The following reagents were purchased from Santa Cruz Biotechnology, Santa Cruz, CA, U.S.A: vinculin, tubulin, p21Waf1/Cip. ASK1 antibodies were purchased from Abcam (Cambridge, MA, U.S.A.) Loricirn and Keratin 1 were purchased from (Biolegend San Diego, CA, USA) and PARP, phospho-p38, p38, Lamin B1, and yH2AX were purchased from Cell Signaling Technology (Beverly, MA, U.S.A). All cell extracts were prepared according to the manufacturer’s instructions for detection of phosphor-ERK (Cell Signaling Technology, Beverly, MA, U.S.A.) as previously described21,27. Briefly, culture cells were lysed in Laemmli Buffer (Biorad, Hercules, CA, USA) immediately scraped on ice and cell extracts transferred to a microfuge tube; after sonication for 10–15 s to shear DNA, the sample was heated for 5 min at 95 °C and briefly centrifuged. Total extracts were analyzed by SDS-PAGE gel. For whole-skin protein extraction, skin section from 2-day-old newborn mice was frozen in liquid nitrogen and then crushed to powder using a mortar and pestle; pulverized skin was then lysed adding Laemmli Buffer (Biorad, Hercules, CA, USA) and further processed with the cell extract preparation method described above.

Histology

For Hematoxylin and eosin (H&E) and immunostaining using paraffin-embedded tissue sections from 2-day-old newborn mice samples from various mutant and wild-type animals were fixed in 4% paraformaldehyde in PBS, dehydrated with ethanol and embedded in paraffin, which was then sectioned at 10 μm. Skin sections were processed for H&E staining or probed with specific Loricrin (clone Poly19051) antibodies (Biolegend San Diego, CA, USA), according to the manufactory instruction of Hematoxylin and Eosin staining KIT-HAE or staining HRP ready to use kit (MTM001, ScyTek Laboratories, Logan, UT, USA) respectively.

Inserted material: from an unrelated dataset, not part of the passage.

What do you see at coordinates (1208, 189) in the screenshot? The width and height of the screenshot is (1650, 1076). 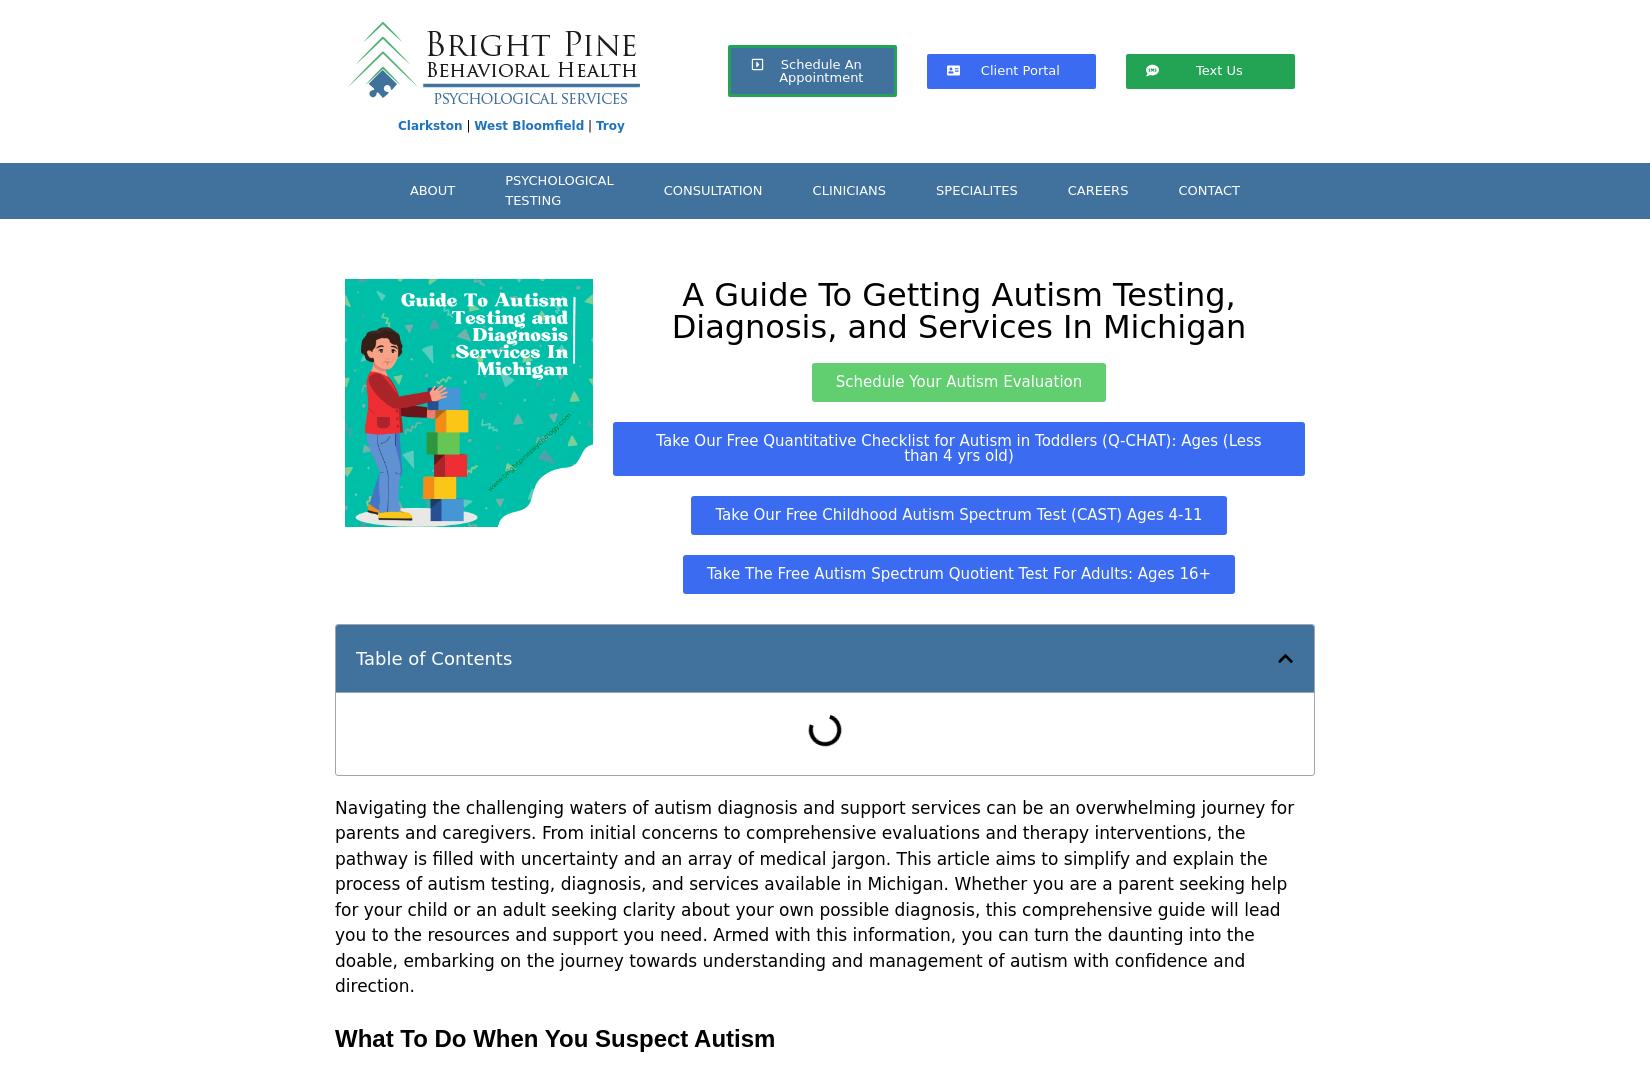 I see `'CONTACT'` at bounding box center [1208, 189].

Chemical skin carcinogenesis studies

For DMBA/TPA experiments from various mutant and wild-type animals background, mutant mice and their age-matched littermate controls were treated with standard protocols for skin chemical carcinogenesis models as previously described17.

Statistical analysis

Statistical analysis between two groups was performed using a Student’s t test, between multiple groups using a one-way analysis of variance (ANOVA). For all analyses, p ≤ 0.05 was accepted for statistical significance.